It could be said that the proposer was able to convince only 31 beekeepers in Scotland of the rightness of his cause?

----------


## The Drone Ranger

> To put it another way, only 31 out of the entire SBA membership, all of whom were aware of the motion, felt that the SBA should lobby for a ban on neonics.
> 
> It could be said that the proposer was able to convince only 31 beekeepers in Scotland of the rightness of his cause?


Hi Trog
In fairness though only 34 voted against so either a lot of people didn't know enough to decide or they think its a non issue.
It is possible that the majority of members are unwilling to be drawn into an acrimonious argument.?
I like a bit of an argue and sometimes am bit of agent-provocateur but I was surprised by this thread
There is real hostility here and another similar thread not very nice for visitors reading it

----------


## gavin

Correct.  The first post in the thread issued the challenge: 'Try and defend yourselves here', and people are reacting with a 'Not again!' thought brewing in their minds.  

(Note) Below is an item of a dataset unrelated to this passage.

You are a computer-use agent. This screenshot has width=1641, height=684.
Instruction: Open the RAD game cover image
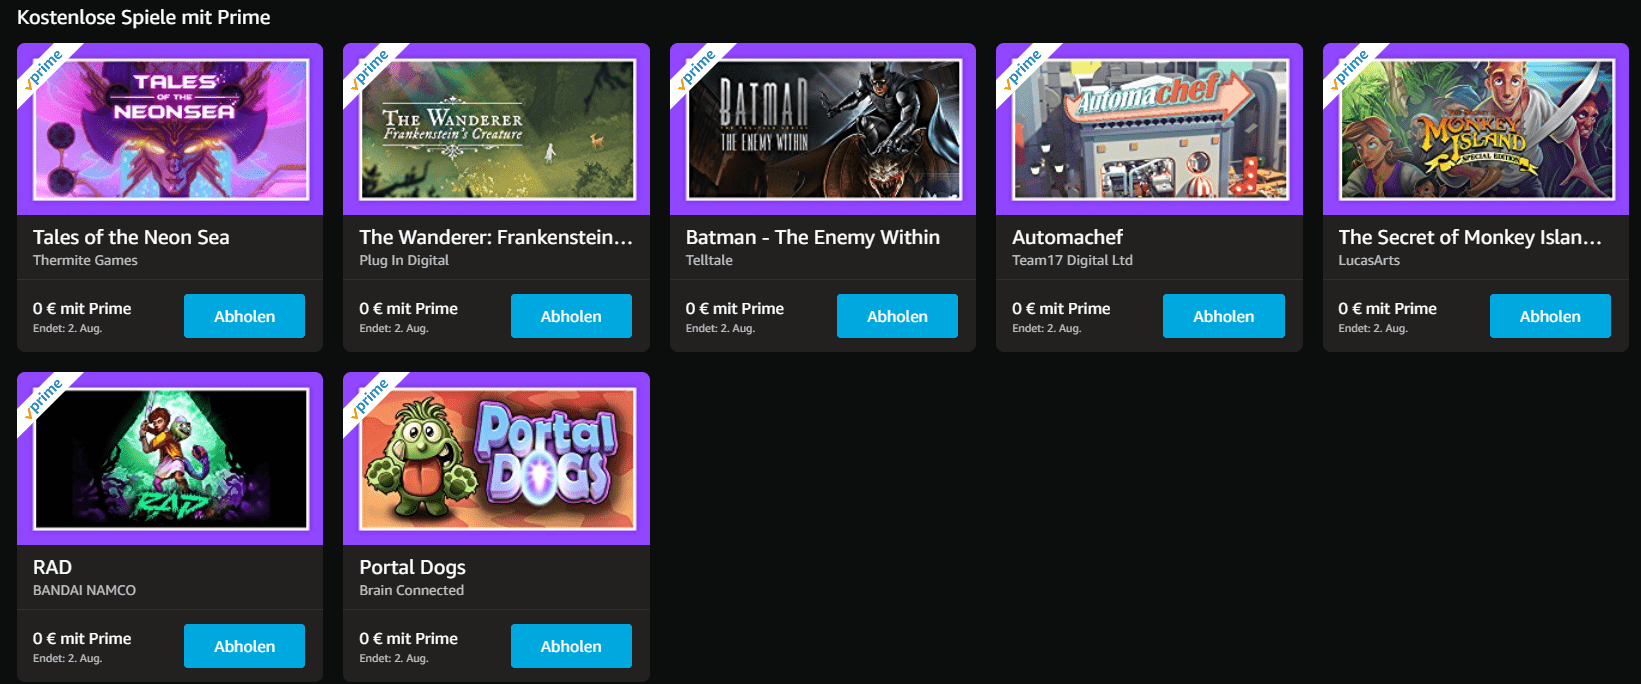tap(171, 459)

There was a campaign to push a particular motion, and new people at the AGM who voted with the proposer.  I know personally several people who went to the AGM for other reasons, who were undecided on how to vote or what was right, and after witnessing the debate and assessing the worth of the arguments presented decided to vote against the motion.  

It is fair enough for Trog to point out that the proposers could only raise 31 people to vote.  It is a large organisation and the motion was published in the magazine that everyone receives.  Given the publicity in the media you would have expected beekeepers to be up in arms on this issue and they are not.  Especially those with their own experience of bees on the crop.

----------


## The Drone Ranger

I thought it was fair enough to mention the low turnout for the vote as well
Some subjects seem to be surrounded by fierce argument
And yet the majority of people have no strong opinions 
When it was GM crops there was a predicted bee Armageddon and the SBA magazine got thrown to the floor and stamped on a few times
Yet here we all are, and that's the trouble with crying wolf--- one day the wolf will come

----------


## madasafish

Yet another poster who posts on only one subject.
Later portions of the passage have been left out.